State how many lines of the records below contain the string "chart", matching case exactly, and give only that number.

[START OF Entries]

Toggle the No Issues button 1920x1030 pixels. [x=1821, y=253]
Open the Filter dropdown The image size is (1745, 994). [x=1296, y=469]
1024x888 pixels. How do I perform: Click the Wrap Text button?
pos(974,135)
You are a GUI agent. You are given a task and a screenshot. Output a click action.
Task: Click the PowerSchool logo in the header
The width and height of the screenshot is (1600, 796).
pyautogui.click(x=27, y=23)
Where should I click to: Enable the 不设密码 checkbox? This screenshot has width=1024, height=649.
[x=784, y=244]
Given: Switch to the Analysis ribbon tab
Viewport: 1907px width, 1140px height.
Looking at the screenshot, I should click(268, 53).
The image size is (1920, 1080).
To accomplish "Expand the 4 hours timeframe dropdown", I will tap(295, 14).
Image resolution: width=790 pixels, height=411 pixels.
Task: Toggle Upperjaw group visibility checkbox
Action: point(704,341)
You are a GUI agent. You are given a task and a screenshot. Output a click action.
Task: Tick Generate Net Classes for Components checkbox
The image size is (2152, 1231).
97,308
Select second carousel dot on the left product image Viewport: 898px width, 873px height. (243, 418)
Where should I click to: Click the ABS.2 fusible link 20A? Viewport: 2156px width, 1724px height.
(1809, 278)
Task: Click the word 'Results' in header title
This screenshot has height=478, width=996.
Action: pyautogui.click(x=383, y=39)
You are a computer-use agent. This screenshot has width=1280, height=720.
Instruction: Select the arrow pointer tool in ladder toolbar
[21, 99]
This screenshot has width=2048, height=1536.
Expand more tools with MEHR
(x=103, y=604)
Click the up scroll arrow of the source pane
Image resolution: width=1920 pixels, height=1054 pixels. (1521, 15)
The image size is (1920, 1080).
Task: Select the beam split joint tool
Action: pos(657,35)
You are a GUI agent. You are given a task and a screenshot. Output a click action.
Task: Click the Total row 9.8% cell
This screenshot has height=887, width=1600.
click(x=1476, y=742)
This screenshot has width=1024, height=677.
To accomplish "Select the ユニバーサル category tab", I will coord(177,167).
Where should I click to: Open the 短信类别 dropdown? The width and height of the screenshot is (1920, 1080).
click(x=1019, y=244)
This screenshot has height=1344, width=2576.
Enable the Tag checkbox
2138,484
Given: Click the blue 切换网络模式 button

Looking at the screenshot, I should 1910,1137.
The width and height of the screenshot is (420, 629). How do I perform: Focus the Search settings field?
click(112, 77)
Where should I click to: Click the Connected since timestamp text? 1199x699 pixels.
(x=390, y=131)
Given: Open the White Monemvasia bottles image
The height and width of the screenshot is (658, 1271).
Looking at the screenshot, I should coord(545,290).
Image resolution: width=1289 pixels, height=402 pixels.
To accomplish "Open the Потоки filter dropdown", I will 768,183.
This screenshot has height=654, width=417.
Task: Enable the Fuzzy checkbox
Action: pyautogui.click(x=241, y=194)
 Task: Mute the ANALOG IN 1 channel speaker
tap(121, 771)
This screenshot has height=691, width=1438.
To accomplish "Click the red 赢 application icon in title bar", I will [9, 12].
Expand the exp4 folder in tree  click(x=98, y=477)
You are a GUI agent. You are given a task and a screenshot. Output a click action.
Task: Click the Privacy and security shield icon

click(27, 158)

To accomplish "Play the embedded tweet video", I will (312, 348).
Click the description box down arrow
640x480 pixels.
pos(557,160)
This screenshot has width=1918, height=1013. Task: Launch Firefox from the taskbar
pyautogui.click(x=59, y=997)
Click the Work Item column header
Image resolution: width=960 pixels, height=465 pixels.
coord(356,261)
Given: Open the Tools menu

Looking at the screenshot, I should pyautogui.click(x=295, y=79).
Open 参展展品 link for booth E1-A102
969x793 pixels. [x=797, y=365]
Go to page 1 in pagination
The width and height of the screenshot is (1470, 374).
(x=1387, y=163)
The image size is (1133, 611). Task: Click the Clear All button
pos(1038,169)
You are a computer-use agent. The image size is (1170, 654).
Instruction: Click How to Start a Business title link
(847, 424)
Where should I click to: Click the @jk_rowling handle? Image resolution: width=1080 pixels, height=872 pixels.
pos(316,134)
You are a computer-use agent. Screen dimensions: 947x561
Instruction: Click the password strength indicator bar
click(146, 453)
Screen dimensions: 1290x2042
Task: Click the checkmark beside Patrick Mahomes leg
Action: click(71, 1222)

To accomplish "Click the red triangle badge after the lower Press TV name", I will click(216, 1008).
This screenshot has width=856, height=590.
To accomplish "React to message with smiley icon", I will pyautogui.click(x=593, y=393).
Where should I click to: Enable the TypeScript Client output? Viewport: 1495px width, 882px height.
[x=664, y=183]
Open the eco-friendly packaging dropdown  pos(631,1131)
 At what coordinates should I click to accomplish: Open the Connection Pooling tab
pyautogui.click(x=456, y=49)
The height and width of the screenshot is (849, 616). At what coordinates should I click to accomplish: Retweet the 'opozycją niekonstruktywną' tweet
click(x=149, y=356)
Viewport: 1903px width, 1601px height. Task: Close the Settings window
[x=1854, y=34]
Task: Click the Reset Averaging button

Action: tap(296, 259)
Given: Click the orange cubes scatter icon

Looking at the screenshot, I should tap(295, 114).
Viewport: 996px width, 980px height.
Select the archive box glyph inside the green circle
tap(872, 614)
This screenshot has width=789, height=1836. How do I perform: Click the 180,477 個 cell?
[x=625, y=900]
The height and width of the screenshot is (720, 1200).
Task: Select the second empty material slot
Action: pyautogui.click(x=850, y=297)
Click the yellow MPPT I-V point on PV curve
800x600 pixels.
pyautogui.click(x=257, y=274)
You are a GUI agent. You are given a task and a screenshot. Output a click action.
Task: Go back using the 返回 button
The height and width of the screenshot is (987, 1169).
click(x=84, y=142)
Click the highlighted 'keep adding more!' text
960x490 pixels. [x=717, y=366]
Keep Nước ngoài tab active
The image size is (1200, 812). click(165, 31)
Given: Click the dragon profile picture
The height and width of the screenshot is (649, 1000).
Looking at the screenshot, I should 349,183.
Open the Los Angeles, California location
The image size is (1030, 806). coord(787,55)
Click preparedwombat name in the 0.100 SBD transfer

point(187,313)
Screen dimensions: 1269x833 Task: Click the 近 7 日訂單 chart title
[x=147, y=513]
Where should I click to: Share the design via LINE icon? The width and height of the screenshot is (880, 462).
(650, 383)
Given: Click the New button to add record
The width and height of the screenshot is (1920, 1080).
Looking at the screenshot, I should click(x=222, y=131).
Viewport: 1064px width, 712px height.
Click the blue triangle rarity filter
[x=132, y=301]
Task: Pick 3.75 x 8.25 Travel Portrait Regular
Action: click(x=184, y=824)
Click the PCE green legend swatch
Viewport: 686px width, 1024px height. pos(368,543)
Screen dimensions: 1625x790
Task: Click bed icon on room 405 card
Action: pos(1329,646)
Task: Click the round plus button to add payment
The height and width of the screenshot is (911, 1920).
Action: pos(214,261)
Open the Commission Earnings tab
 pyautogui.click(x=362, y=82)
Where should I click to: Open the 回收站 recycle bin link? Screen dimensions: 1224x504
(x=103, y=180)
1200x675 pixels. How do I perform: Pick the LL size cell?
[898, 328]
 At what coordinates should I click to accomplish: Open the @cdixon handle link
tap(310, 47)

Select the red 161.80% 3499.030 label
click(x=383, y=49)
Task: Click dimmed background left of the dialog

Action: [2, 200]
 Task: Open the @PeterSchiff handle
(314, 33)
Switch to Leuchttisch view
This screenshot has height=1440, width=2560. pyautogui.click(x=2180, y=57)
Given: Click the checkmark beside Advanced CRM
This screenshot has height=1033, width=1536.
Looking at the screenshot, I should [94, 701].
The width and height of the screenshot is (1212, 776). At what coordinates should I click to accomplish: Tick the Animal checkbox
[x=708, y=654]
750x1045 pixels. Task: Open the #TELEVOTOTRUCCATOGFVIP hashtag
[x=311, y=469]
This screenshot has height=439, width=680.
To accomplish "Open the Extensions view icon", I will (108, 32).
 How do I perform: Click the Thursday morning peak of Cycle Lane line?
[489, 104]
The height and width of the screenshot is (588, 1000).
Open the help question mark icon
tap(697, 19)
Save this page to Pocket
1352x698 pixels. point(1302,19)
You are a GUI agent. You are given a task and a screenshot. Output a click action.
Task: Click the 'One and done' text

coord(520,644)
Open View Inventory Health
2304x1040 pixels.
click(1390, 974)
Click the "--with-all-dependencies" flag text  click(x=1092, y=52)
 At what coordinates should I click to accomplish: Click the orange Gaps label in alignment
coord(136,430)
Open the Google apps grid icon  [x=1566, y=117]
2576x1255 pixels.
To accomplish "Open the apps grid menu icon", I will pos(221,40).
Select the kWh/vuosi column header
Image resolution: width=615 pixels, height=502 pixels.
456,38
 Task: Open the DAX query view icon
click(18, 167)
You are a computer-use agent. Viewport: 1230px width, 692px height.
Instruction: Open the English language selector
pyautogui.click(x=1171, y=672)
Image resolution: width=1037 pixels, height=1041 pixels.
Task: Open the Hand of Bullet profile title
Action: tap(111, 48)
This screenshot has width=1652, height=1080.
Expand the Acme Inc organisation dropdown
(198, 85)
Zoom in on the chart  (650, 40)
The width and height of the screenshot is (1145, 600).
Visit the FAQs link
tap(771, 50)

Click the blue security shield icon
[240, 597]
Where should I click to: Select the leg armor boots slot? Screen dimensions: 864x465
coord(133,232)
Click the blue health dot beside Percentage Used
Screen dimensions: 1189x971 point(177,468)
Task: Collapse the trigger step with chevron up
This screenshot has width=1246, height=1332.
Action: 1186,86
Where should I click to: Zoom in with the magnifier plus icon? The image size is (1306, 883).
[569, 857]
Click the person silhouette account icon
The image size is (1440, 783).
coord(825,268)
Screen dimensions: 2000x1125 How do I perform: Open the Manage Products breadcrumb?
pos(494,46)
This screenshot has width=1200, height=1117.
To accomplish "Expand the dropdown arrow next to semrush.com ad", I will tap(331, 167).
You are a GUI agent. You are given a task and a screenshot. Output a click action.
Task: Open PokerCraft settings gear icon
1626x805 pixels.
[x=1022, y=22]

[END OF Entries]

_Solution to this task_
2